The entries that follow should come back exactly, with no pictures among them.

Screenshot grounding data
-.-.-

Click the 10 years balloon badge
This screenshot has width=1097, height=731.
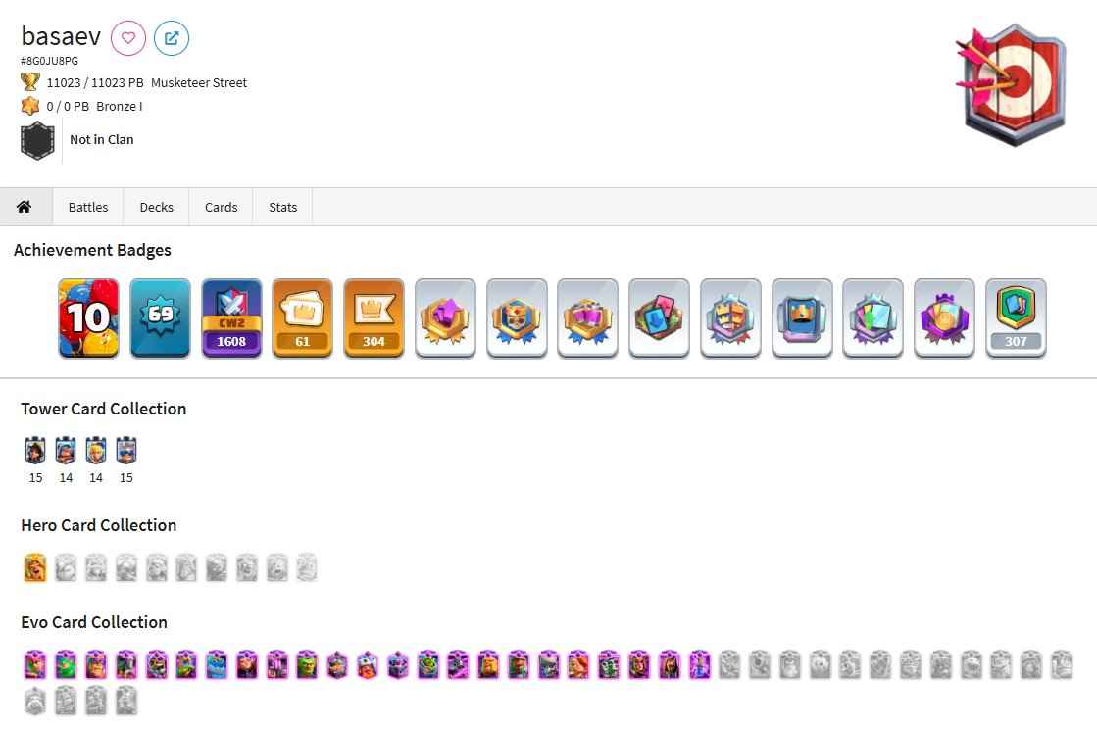[89, 318]
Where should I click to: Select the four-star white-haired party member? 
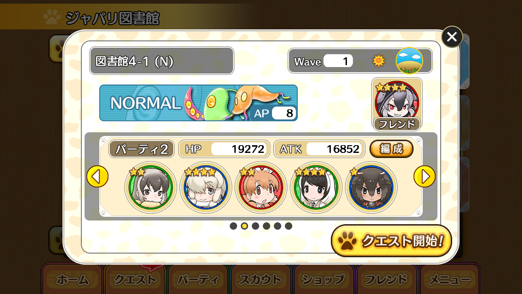[206, 187]
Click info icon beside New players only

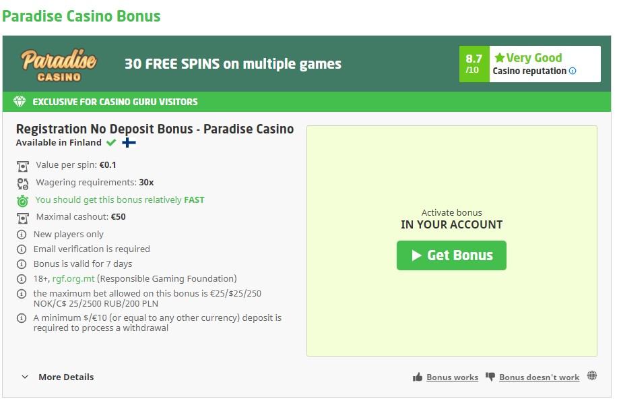[22, 235]
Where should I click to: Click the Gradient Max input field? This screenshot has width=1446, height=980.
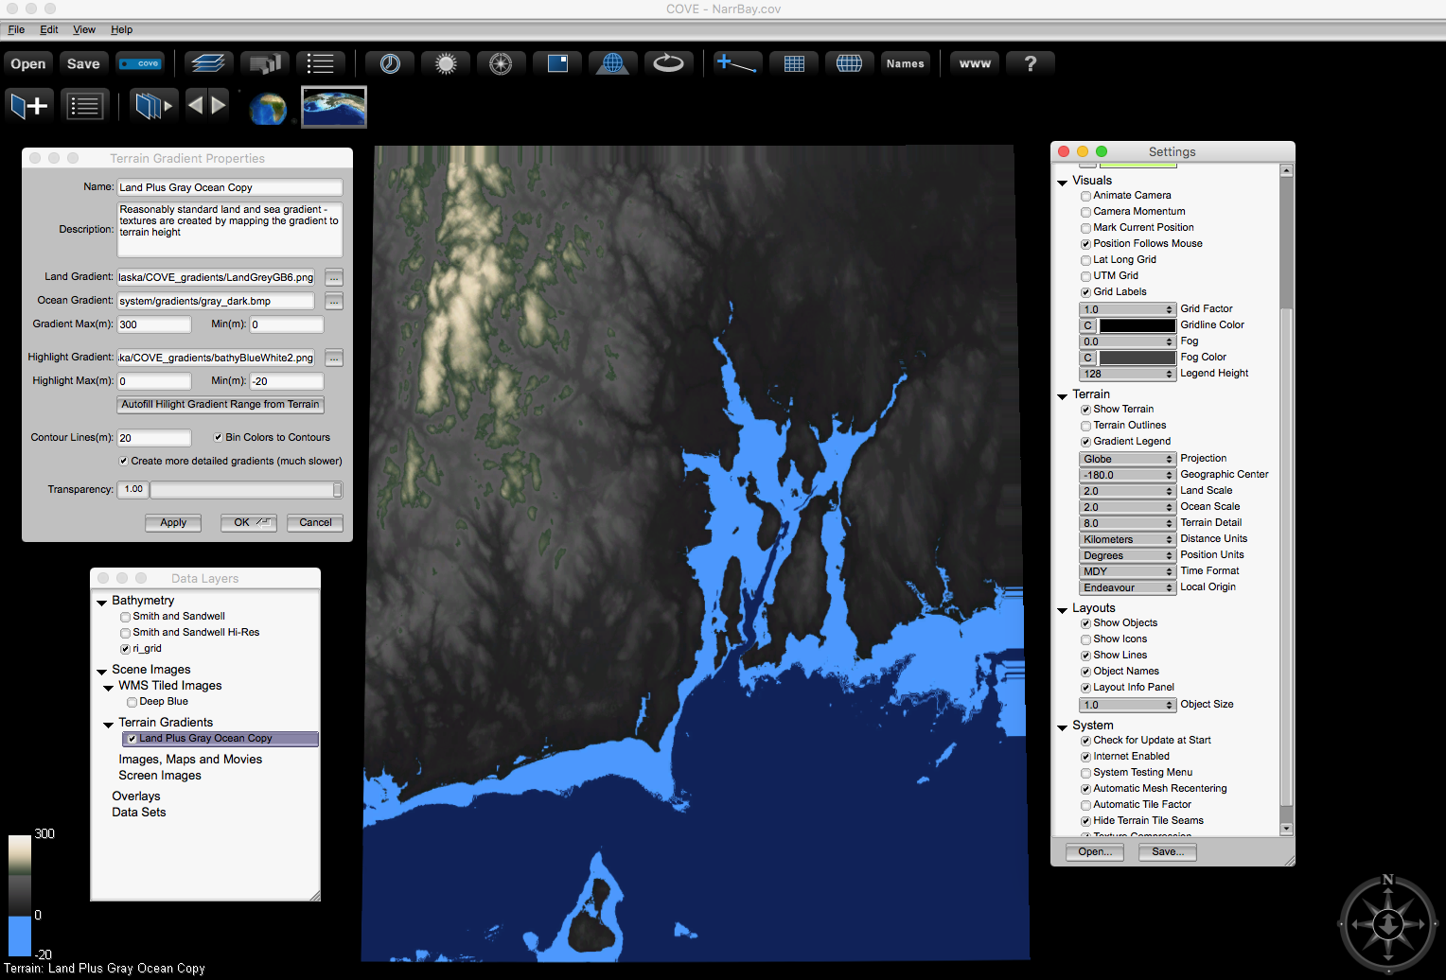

-.-.-

RESULT
Click the 10 years balloon badge
This screenshot has width=1097, height=731.
[89, 318]
Where should I click to: Select the four-star white-haired party member? 
[206, 187]
Click info icon beside New players only

[22, 235]
Where should I click to: Click the Gradient Max input field? This screenshot has width=1446, height=980.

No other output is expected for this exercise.